TASK ITEM => If a line comes after the one containing "Task: Click the StmDir value 235°", leave it out; copy every line before it, and that line too, exactly as written, starting from the first line of the entries.

Saved entries =>
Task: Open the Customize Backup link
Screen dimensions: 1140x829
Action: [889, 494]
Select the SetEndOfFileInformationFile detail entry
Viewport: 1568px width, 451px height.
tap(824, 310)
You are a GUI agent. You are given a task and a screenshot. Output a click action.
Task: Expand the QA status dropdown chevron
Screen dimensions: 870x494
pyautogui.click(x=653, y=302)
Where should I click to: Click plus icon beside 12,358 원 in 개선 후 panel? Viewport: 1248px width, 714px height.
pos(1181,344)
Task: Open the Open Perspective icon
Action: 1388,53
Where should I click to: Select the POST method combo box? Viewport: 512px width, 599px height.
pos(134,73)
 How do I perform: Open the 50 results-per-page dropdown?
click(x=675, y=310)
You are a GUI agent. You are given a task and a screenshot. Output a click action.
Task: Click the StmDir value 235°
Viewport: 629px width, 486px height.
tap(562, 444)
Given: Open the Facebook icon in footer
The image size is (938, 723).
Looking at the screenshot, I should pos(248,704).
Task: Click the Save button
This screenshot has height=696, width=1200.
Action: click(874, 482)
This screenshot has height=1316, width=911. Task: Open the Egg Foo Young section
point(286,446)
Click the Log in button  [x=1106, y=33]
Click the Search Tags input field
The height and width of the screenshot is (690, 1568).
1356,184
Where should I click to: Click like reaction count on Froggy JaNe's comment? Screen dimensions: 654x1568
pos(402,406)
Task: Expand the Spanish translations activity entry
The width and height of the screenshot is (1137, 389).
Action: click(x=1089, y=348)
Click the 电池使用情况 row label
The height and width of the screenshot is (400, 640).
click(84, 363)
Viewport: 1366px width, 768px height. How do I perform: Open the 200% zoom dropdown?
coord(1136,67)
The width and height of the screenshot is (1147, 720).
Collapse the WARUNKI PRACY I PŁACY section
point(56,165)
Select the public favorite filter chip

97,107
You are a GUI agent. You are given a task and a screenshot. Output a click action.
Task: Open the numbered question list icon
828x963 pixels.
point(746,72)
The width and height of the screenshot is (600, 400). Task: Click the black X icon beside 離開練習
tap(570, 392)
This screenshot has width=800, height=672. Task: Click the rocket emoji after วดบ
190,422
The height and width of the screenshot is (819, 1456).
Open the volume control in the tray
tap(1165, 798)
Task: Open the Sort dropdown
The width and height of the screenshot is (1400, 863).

SOLUTION BELOW =>
Task: Open the Customize Backup link
Screen dimensions: 1140x829
Action: [889, 494]
Select the SetEndOfFileInformationFile detail entry
Viewport: 1568px width, 451px height.
tap(824, 310)
You are a GUI agent. You are given a task and a screenshot. Output a click action.
Task: Expand the QA status dropdown chevron
Screen dimensions: 870x494
pyautogui.click(x=653, y=302)
Where should I click to: Click plus icon beside 12,358 원 in 개선 후 panel? Viewport: 1248px width, 714px height.
pos(1181,344)
Task: Open the Open Perspective icon
Action: 1388,53
Where should I click to: Select the POST method combo box? Viewport: 512px width, 599px height.
pos(134,73)
 How do I perform: Open the 50 results-per-page dropdown?
click(x=675, y=310)
You are a GUI agent. You are given a task and a screenshot. Output a click action.
Task: Click the StmDir value 235°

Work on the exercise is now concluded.